AÇÕES NECESSÁRIAS:
1 – Segundo o texto sobre o Espírito Santo e a presença do Cristo, o que a Igreja adora?
2 – Continue o texto sobre o Espírito Santo e a presença do Cristo a partir da última frase apresentada.

====== TEXTO FORNECIDO

O Espírito Santo torna o Cristo presente

         Somos a Igreja de Pentecostes no meio da qual está vivo o Cristo Ressuscitado, escondido na glória do Pai. É o Espírito Santo que atribui esta presença do Cristo sob as espécies eucarísticas e na realidade do seu Corpo Eclesial. Pela invocação do Espírito Santo, a liturgia da missa manifesta que o Corpo eucarístico – a Presença real do Cristo – é a garantia e o penhor de sua presença no meio do Corpo Eclesial ou Corpo Místico, caso contrário, o corpo se tomaria pela cabeça, a Igreja pelo Cristo, a Esposa pelo Esposo e a Eucaristia não seria o sacramento do amor sempre vivo do Cristo, mas a lembrança nostálgica de uma presença para sempre esvanecida.
A Igreja, Corpo Místico do Cristo, não se adora a si mesma, mas adora o Cristo realmente presente no seu Corpo e no seu Sangue que ela recebe no sacramento da eucaristia e que é a sua vida. A Igreja não é o Cristo, mas a esposa do Cristo e sua beleza e sua magnitude, renovadas graças ao Espírito Santo, de Eucaristia em Eucaristia.

============
====== DADOS

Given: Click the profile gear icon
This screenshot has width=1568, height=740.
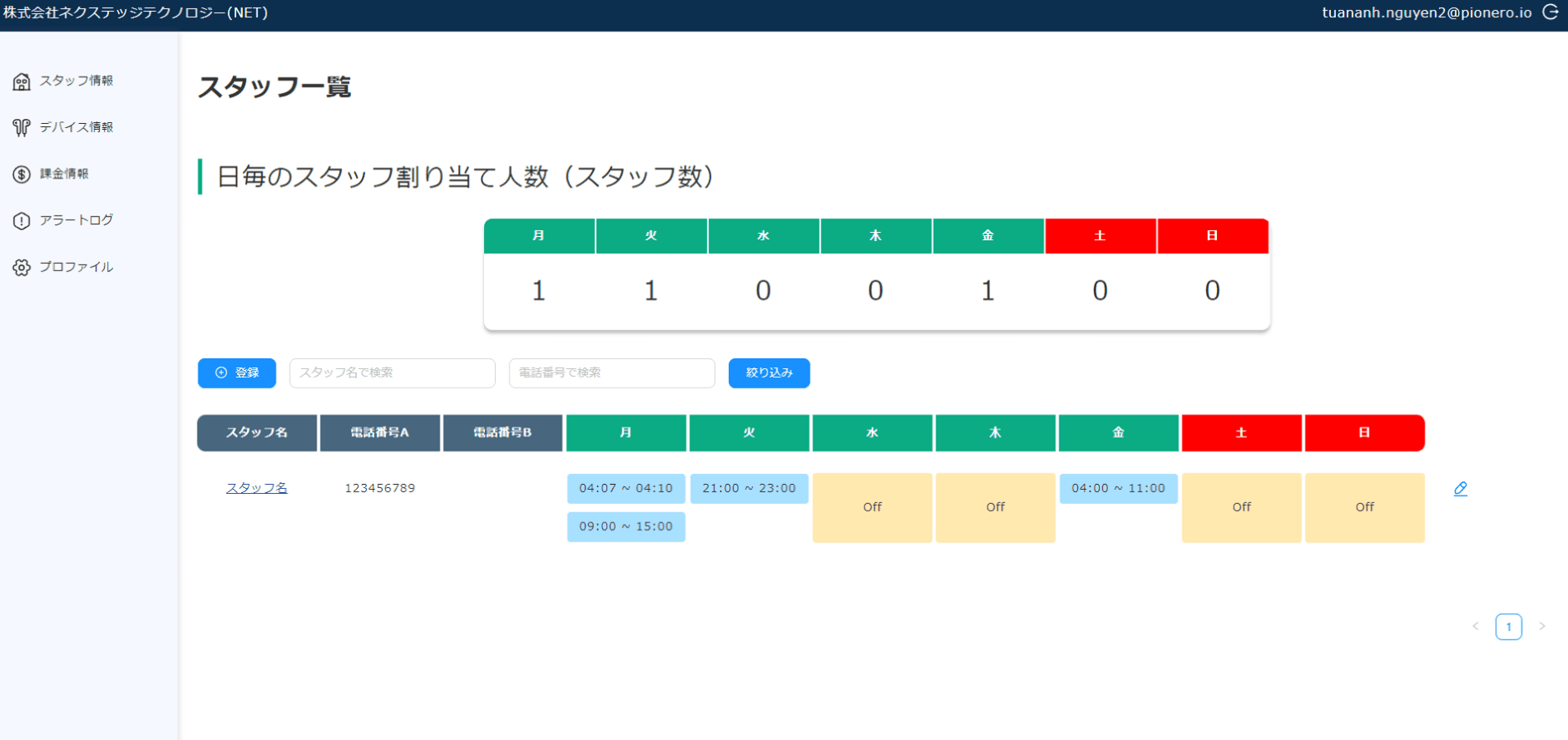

============

RESPOSTAS POR TAREFA:
1 – O Cristo realmente presente no seu Corpo e no seu Sangue, que ela recebe no sacramento da eucaristia.

2 –
Comunhão e a Paz do Cristo

         Santo Agostinho dizia: “Nós nos tornamos isto que recebemos”, ou seja, somos assumidos pelo Cristo quando comemos e bebemos o Seu Corpo e o Seu Sangue. “Quem comer a minha carne e beber o meu sangue habitará em mim e eu nele” (Jo 6,56), Neste sentido, a vida do Cristo se torna a nossa vida e a nossa vida se torna a vida do Cristo. Paulo ousa dizer:          Não sou mais eu que vivo, mas Cristo que vive em mim” (Gal 2, 20).
         Por esta razão, antes da comunhão, rezamos o Pai Nosso, fazendo nossas as palavras que exprimem em nossa humanidade o sentido de Sua existência dada, a esperança de Seu amor filial e da Sua liberdade oferecida ao Pai.  Não pode existir melhor preparação para acolher o Corpo e o Sangue do que mergulhando nas entranhas de sua oração de Filho Bem Amado.
         A oração “livrai-nos de todo mal...” remonta ao século V e na antiguidade cristã ela desenvolvia e estendia o último pedido do Pai Nosso: “Livrai-nos de todo mal”. Esta oração foi composta pela Igreja de Roma nos tempos das “invasões bárbaras” e é uma oração de súplica para enfrentar as adversidades: “Que Deus conceda a paz aos nossos tempos”.
         A assembléia encerra: “Vosso é o Reino, o Poder e a Glória para sempre”. Uma oração de glorificação que nos foi transmitida pelos manuscritos mais antigos e que foi guardada pelas igrejas da Reforma. Ela está presente nas Escrituras, notadamente, no Apocalipse 1, 6; 4, 11; 5, 13; 7, 12 e 19, 1.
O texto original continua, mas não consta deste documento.